Possible Presidential Speeches. I assume that, as I urged in my memorandum to you concerning the Presidential Commission, the President is no longer considering an early statement on the UN, the Commission being his only initiative at this time. There are now two prospective forums for a major UN speech:

  • Mid-September New York. Secretary Rogers plans to speak to the President personally about the importance of his going to New York for the opening of the UN General Assembly’s 25th session which will include many visiting heads of state in September and October.
  • Late June San Francisco. We have also gotten advance notice from Hugh Sloan (Tab B)3 that the President will be invited to go to San [Page 26]Francisco on Friday, June 26 to speak at ceremonies connected with the United Nations’ founding there. That would be a very appealing ceremonial gesture by the President, and he may wish to do it for a variety of reasons. However, it should not preempt the much more important September address to the General Assembly. Major substantive proposals should be reserved for that occasion and indeed will not be ready until then. (We envisage the Commission’s making its recommendations by July 30.)

Meetings with Secretary General U Thant . Secretary Rogers has recommended that the President decline an invitation by U Thant to have lunch with him in New York on June 29 (Tab C).

In addition, Congressman Bradford Morse, Chairman of the Members of Congress for Peace through Law, has just written the President on behalf of 73 of his colleagues urging that the Secretary General be invited to pay a State Visit to Washington during the week of June 22 just prior to the San Francisco commemoration. They also suggest that U Thant address a joint session of the Congress. (The letter is at Tab D.) Paralleling this initiative, I have just received an informal feeler from a member of the United Nations office here in Washington that U Thant be invited by the President to Washington, although he indicated that this need not be a State Visit.

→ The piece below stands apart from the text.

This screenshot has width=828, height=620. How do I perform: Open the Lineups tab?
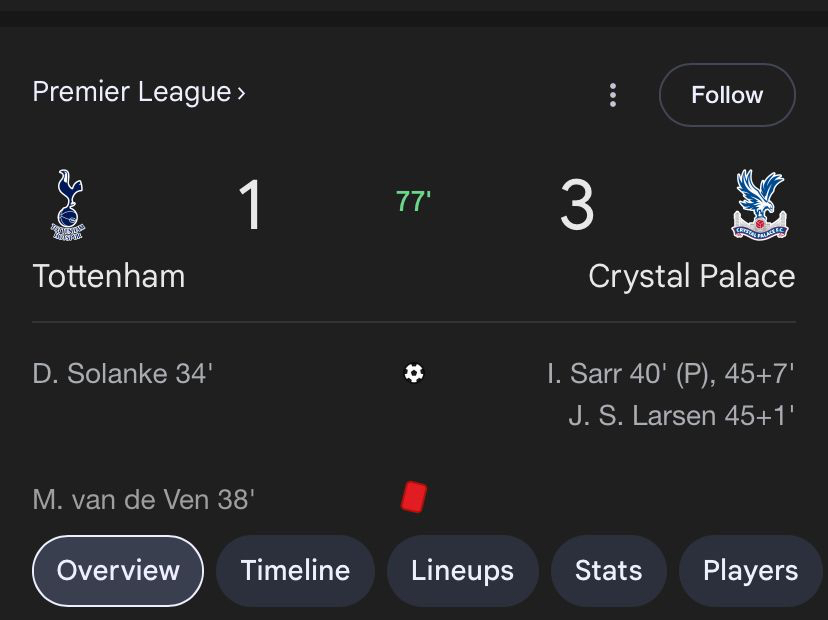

My own view is that the President could invite U Thant to lunch in late June on the latter’s way to San Francisco with the two purposes being: (1) to underline U.S. support of the United Nations and to mark its 25th Anniversary; and (2) for the President to receive the Secretary General’s views on the future of the UN in order to help develop a United States position in conjunction with the Presidential Commission recommendations which he would be receiving the following month. Other events, such as a Congressional reception, could also be arranged. This would be a very helpful gesture by the President and would assist him in shaping American initiatives for the General Assembly. It would at the same time avoid the time consumption and political problems of a State Visit and an address to Congress.

Possible Scenario

In sum, without having a feel for the President’s or your thoughts on these questions, I am recommending the following scenario:

  • —Launch the Presidential Commission sometime in March.
  • —Invite U Thant for an official visit and luncheon, but not a State Visit, on his way to San Francisco the week of June 22.
  • —Either a strictly ceremonial visit by the President at the San Francisco convocation June 26 or the sending of a Presidential message.
  • —Decline U Thant’s lunch invitation in New York June 29.
  • —A major Presidential speech with American initiatives at the September opening of the General Assembly, based on his Commission’s and State’s mid-summer recommendations and his June conversation with U Thant.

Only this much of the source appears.